Collected data =
——————

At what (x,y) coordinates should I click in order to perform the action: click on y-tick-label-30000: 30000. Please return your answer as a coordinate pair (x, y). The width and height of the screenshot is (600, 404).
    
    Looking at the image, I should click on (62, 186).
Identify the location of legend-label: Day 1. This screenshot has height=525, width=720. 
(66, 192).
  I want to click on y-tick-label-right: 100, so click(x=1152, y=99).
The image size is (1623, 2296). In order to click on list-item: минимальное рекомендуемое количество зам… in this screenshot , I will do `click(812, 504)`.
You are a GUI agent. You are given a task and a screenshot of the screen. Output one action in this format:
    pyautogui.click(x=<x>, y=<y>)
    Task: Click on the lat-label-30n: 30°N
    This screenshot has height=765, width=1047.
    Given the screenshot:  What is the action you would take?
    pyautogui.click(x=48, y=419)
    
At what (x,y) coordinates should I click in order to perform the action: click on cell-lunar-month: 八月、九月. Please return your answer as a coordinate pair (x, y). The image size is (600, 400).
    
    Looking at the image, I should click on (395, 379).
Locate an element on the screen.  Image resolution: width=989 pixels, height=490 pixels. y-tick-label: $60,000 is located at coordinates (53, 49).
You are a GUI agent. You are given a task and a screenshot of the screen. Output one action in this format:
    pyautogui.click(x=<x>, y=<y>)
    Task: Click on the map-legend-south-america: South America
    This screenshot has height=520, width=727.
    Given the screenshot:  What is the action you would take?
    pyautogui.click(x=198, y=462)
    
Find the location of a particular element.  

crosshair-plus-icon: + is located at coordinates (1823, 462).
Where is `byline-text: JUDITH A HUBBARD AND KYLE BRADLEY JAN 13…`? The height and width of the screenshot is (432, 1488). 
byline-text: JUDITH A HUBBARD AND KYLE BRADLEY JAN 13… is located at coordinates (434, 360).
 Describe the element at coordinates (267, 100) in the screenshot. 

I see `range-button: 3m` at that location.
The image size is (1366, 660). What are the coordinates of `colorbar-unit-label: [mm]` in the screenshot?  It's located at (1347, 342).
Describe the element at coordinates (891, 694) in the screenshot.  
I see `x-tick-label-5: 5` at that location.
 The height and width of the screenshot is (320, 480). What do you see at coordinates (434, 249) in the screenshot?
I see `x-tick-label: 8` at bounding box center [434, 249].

——————

WORK TASK = Reproduce word for word the lines of the material above, starting at the line that contains "Identify the location" and ending at the line that contains "Locate an element".

RESULT =
Identify the location of legend-label: Day 1. This screenshot has height=525, width=720. 
(66, 192).
  I want to click on y-tick-label-right: 100, so click(x=1152, y=99).
The image size is (1623, 2296). In order to click on list-item: минимальное рекомендуемое количество зам… in this screenshot , I will do `click(812, 504)`.
You are a GUI agent. You are given a task and a screenshot of the screen. Output one action in this format:
    pyautogui.click(x=<x>, y=<y>)
    Task: Click on the lat-label-30n: 30°N
    This screenshot has height=765, width=1047.
    Given the screenshot:  What is the action you would take?
    pyautogui.click(x=48, y=419)
    
At what (x,y) coordinates should I click in order to perform the action: click on cell-lunar-month: 八月、九月. Please return your answer as a coordinate pair (x, y). The image size is (600, 400).
    
    Looking at the image, I should click on (395, 379).
Locate an element on the screen.  Image resolution: width=989 pixels, height=490 pixels. y-tick-label: $60,000 is located at coordinates (53, 49).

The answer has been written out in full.